Description Matthias Dahl 2006-04-08 17:48:49 UTC
A few weeks ago I switched over to gcc 4.1.0 from 3.4.5. I recompiled my entire 
system to get rid of unnecessary dependencies and stuff. From that point on, 
xorg-server started to make trouble.

If xorg-server is being compiled with anything above -O0, every switch to the 
VT after the first one, results in a black screen. I can still enter commands 
but I don't see anything. I can even switch back to Xorg without any trouble. 
If I end Xorg by stopping it from the black VT, the VT is restored even though 
some parts of it are garbled. This is with the proprietary nvidia drive by the 
way. 

The Xorg native nv driver shows a different behavior. It starts fine and one 
switch to the VT works too but switching back to Xorg results in a hang even 
though the magic-sysreq keys still work. The screen by the way hasn't been 
finished drawing yet. Most parts of it are there but some widgets are missing 
and so on.

All of the problems disappear if Xorg is being compiled with -O0 or with any 
optimization flag in combination with gcc 3.4.5.

I tracked it down so far that just replacing the /usr/bin/Xorg binary with 
a -O0 compiled one, fixes this too.

For what it's worth: the vesa driver always works just fine. And those problems 
only occur with gcc 4.1.x.

II tried to find the culprit in all of this and I spent -a lot of time- but I 
was still unable to track it down for good. I think gcc triggers some kind of 
timing problem or anything like it. But I am not that familiar with the Xorg 
server sources, so I don't know where to look. I would really appreciate any 
help I can get.

So, my system is Athlon64 3500+ (Winchester core), Gentoo 64bit, Xorg server 
1.0.2, Geforce 6600 GT (PCIe, TDH Extreme) and kernel 2.6.16. Tried up to date 
gcc and kernel snapshots but no luck. I recompiled my system several times with 
different CFLAGS to rule out that one... no luck either.

A more detailed description of this can be found in my gentoo bug report over 
here: https://bugs.gentoo.org/show_bug.cgi?id=127608.

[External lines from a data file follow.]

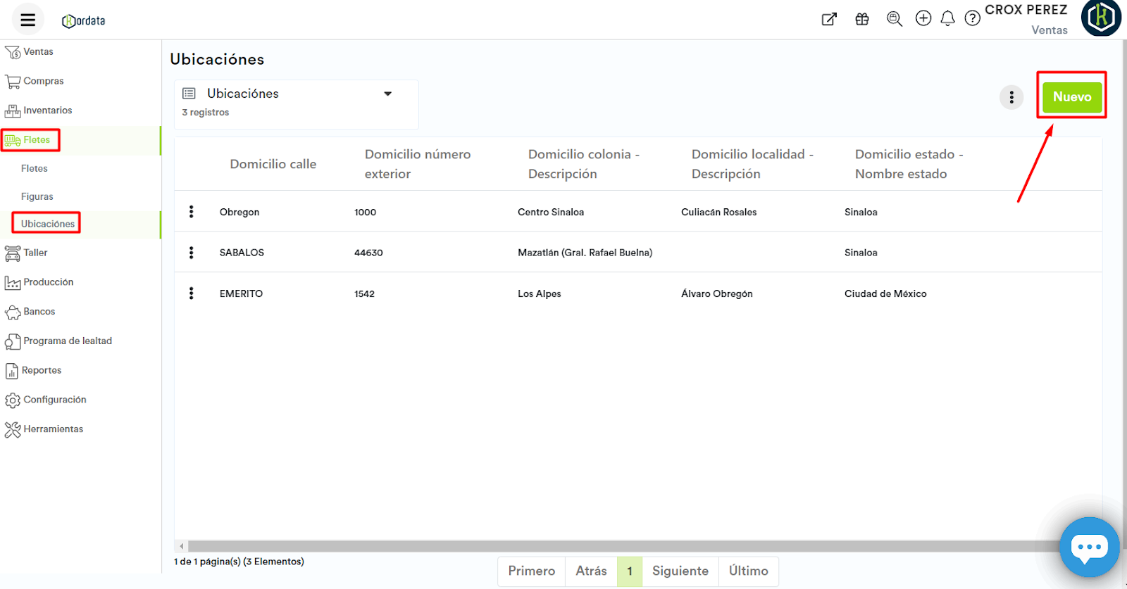Open the Figuras submenu item
The width and height of the screenshot is (1127, 589).
[x=37, y=196]
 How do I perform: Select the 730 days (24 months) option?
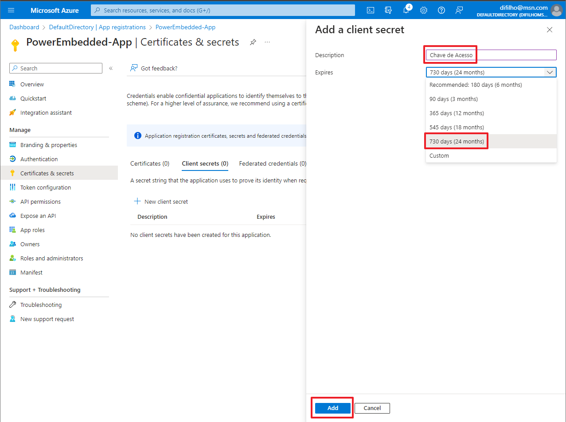pos(457,142)
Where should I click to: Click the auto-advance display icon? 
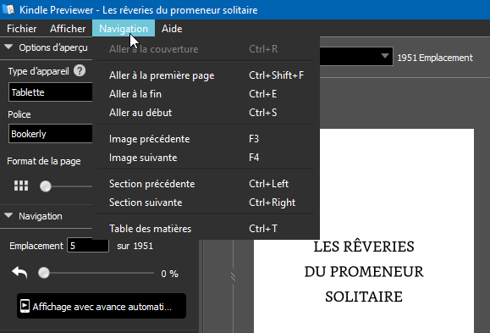click(25, 306)
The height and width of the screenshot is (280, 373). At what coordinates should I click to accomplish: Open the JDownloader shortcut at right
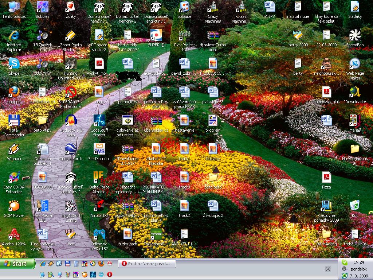355,92
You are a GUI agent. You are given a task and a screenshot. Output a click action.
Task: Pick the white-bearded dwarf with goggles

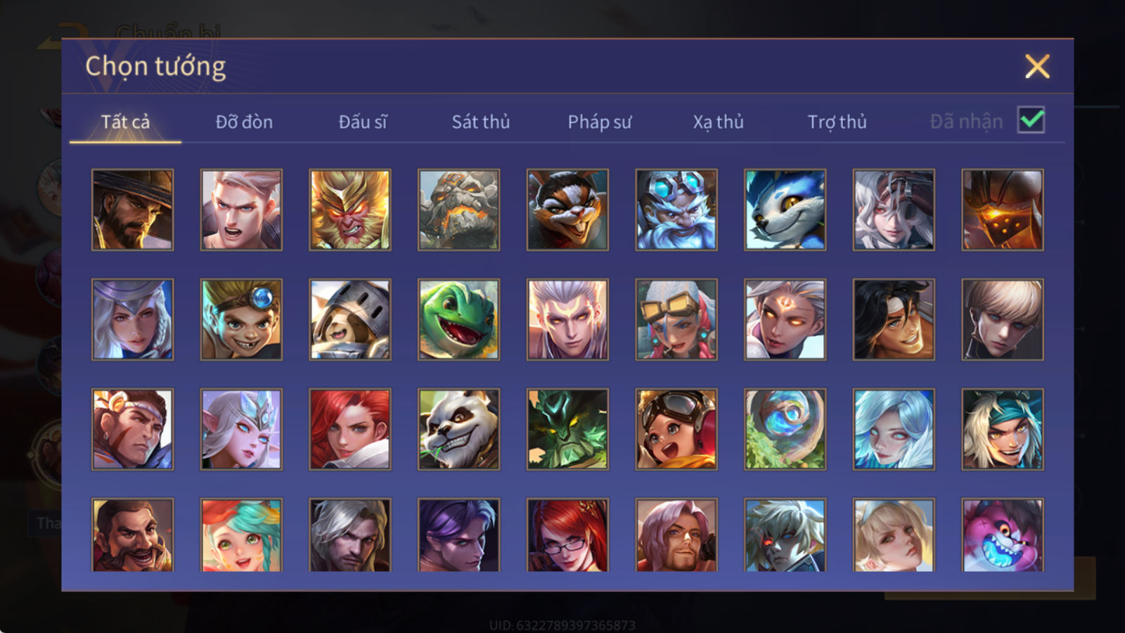coord(676,210)
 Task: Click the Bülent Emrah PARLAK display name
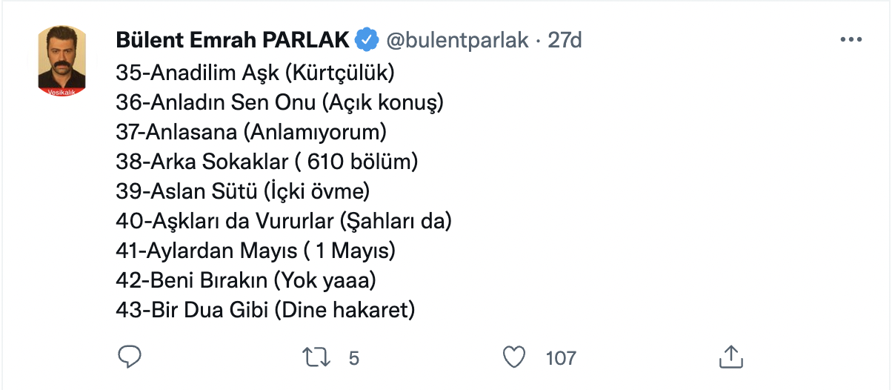point(233,40)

I am more than willing to help locate and fix this bug... I just need help with 
it. :-)

Thanks for anything in advance.
Comment 1 Erik Andren 2006-04-09 20:34:34 UTC
Please post your xorg.conf and your xorg.log
A backtrace of the occuring would also be handy.  
Comment 2 Matthias Dahl 2006-04-10 06:48:13 UTC
Created attachment 5242 [details]
xorg.log (with nvidia proprietary driver)
Comment 3 Matthias Dahl 2006-04-10 06:50:00 UTC
Created attachment 5243 [details]
xorg.conf
Comment 4 Matthias Dahl 2006-04-10 06:51:33 UTC
Created attachment 5244 [details]
strace of Xorg server (with nv driver)

strace of Xorg server (with nv driver). Hangs after switch from VT back to X.
Killed by magic sysrq key. Console never gets restored. Reboot required.
Comment 5 Matthias Dahl 2006-04-10 06:53:27 UTC
Created attachment 5245 [details]
strace of Xorg server (with proprietary nvidia driver)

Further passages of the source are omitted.